Erbe edibili: Luppolo selvatico

Il luppolo selvatico (Humulus lupulus) Cresce spontaneamente sulle rive dei corsi d’acqua, lungo le siepi, ai margini dei boschi, dalla pianura fino ad un’altitudine di 1.200 metri se il clima non è troppo ventoso ed umido; è un rampicante, una delle sue note distintive è la copertura di peletti abrasivi ed “aggrappanti” tipo velcro sui rami, questa è una caratteristica importante poiché molte specie simili hanno i fusti lisci.

Se lo aveste casualmente incontrato sicuramente lo ricorderete per i non proprio amichevoli graffi lasciati su braccia e gambe, che possono somigliare a bruciature.

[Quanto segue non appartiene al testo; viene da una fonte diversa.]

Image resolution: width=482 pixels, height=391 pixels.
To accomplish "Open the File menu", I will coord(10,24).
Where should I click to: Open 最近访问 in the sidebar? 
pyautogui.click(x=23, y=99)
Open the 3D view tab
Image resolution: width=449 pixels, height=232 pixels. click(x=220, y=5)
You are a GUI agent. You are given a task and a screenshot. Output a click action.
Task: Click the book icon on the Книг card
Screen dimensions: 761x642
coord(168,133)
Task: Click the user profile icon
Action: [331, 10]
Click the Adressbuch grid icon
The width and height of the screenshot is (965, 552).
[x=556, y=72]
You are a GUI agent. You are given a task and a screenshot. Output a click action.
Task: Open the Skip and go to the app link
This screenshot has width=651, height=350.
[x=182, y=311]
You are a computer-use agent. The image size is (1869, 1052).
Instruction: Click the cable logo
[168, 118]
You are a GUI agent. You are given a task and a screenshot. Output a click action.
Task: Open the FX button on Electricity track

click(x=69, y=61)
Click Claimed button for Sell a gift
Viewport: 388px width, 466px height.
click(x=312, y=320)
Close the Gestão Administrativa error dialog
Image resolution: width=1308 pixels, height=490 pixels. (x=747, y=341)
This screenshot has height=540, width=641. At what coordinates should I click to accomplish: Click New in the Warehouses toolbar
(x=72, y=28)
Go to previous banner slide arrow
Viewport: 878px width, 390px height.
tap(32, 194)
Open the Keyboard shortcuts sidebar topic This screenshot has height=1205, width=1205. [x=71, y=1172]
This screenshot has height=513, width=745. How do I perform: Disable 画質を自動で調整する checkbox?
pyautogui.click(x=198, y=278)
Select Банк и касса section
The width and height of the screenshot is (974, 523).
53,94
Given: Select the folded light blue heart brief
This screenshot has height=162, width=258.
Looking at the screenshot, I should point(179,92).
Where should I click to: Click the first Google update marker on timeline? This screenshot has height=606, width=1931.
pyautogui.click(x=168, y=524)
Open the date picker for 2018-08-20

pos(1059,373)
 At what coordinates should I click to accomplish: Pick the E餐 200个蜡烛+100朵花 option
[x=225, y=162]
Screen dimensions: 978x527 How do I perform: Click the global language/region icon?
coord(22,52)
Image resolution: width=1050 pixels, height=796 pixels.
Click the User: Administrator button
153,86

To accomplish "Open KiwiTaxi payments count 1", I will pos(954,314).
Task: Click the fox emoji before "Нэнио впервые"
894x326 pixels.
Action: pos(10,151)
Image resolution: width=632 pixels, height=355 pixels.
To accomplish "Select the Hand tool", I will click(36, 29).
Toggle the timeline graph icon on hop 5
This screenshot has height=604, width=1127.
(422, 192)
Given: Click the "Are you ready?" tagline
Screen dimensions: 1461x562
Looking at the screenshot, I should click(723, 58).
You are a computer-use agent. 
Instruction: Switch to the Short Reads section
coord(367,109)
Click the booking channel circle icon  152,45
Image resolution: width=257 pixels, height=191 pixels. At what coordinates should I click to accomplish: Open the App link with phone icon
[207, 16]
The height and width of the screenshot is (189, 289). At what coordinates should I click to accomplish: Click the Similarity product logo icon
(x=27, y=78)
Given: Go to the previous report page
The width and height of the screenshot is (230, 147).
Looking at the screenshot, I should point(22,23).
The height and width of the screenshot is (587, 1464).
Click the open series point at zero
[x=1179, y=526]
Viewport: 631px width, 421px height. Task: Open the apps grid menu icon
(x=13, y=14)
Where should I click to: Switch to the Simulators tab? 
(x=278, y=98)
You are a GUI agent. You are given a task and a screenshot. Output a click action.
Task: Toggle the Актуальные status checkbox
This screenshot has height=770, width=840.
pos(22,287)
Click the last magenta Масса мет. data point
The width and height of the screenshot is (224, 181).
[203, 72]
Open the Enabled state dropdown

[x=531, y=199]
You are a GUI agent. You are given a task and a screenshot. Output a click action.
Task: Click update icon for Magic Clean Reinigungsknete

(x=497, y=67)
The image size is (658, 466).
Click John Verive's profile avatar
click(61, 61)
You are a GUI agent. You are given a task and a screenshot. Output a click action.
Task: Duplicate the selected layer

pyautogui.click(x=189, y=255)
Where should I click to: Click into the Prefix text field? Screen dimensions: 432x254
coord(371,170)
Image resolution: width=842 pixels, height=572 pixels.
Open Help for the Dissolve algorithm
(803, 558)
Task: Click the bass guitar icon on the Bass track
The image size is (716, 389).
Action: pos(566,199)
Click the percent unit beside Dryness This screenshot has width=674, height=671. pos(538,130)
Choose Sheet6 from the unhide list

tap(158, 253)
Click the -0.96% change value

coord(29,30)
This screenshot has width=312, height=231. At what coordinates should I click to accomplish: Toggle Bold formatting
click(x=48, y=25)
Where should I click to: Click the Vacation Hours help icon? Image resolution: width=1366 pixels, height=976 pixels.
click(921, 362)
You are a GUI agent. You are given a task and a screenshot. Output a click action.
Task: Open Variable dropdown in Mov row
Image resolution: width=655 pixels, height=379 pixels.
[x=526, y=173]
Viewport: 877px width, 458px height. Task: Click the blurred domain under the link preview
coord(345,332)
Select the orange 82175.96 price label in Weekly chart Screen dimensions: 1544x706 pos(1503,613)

La foglia è trilobata e finisce a punta, la pagina superiore è coperta di peletti mentre quella inferiore è resinosa, tutte le foglie sono fortemente venate, la foglia femmina è a punta di freccia e mantiene le altre caratteristiche citate.

Luppolo, la caratteristica foglia.

Personalmente di questa pianta faccio due usi, uno alimentare ed uno di utilità.

Uso alimentare:

Utilizzo i giovani germogli che assomigliano come a dei piccoli asparagi, raccolgo i primi 7/10 cm del rametto.

Luppolo, il germoglio edibile.

I germogli possono essere consumati crudi in insalata e hanno un sapore leggermente amaro, tendono ad “allegare” un po al palato per questo li consumo assieme ad altre erbe/verdure.

Sono buoni ripassati in padella, lessati, tritati, aggiunti a minestre o riso.

Sono un classico ingrediente delle frittate primaverili, io non consumo prodotti animali da 21 anni e quindi sovente li utilizzo all’interno della torta di ceci (chiamata, a seconda delle zone, anche farinata o cecìna).

Utilità:

PIONIERISTICA- Le radici del luppolo sono lunghe e resistenti, sono relativamente facili da estrarre dal terreno, basta tirare la pianta dalla base e seguendone lo sviluppo se ne possono ricavare porzioni anche piuttosto lunghe, il mio record, chiamiamolo così, è di quasi 2mt.

Una volta estratta la radice possiamo -previa lavorazione- utilizzarla come cordame in varie maniere.

Luppolo, estraendo la radice dal suolo.

– Possiamo utilizzarla tal quale, dovremo solo torcere con delicatezza la radice in modo da separare un minimo le fibre fra loro e dall’anima, come si fa per intendersi con i giovani rami di nocciolo, a questo punto potremo effettuare le nostre legature.

Luppolo, un pezzo di radice estratta, già così è molto flessibile, come si vede ho realizzato tranquillamente un nodo Savoia ma per farla rendere al meglio dovremo prima processarla.

Generalmente la radice ha lo spessore di un dito, se avessimo bisogno di cordame più lungo e/o sottile dovremo procedere come illustrato nelle ultime due foto.

Eseguiamo sempre la nostra torsione della radice, una volta eseguita sfilettiamo la scorza esterna in modo da ricavare filamenti dello spessore che preferiamo, il più uniformi possibili. Stiamo molto attenti in prossimità dei “nodi” radicali, ovvero i punti dove dalla radice principale si dipanano le radichette secondarie, quelli sono potenziali punti di rottura.

Una volta ricavate le nostre fibre potremo intrecciarle come più ci aggrada, come esempio ho realizzato un intreccio classico da cordame (1) ed una treccia a tre fili (2).

Il cordame di radice di Luppolo è abbastanza resistente e può essere utile nei nostri lavori di pionieristica, mentre eseguiamo le legature ricordiamoci di serrarle bene ma non necessariamente “alla morte” poiché via via che la fibra asciugherà tenderà a ritirare ed a serrare la legatura.

Potremo anche stoccare il nostro cordame in radice e usarlo anche dopo molto tempo,basterà reidratarlo un minimo per evitare che si spacchi.

Ho legature di pali dell’orto realizzate in luppolo tre anni fa che sono ancora salde al loro posto.

PS: La pianta lavorata per le foto proviene dal mio orto e dovevo estirparla, non raccolgo radici solo per due scatti, solo in caso di necessità.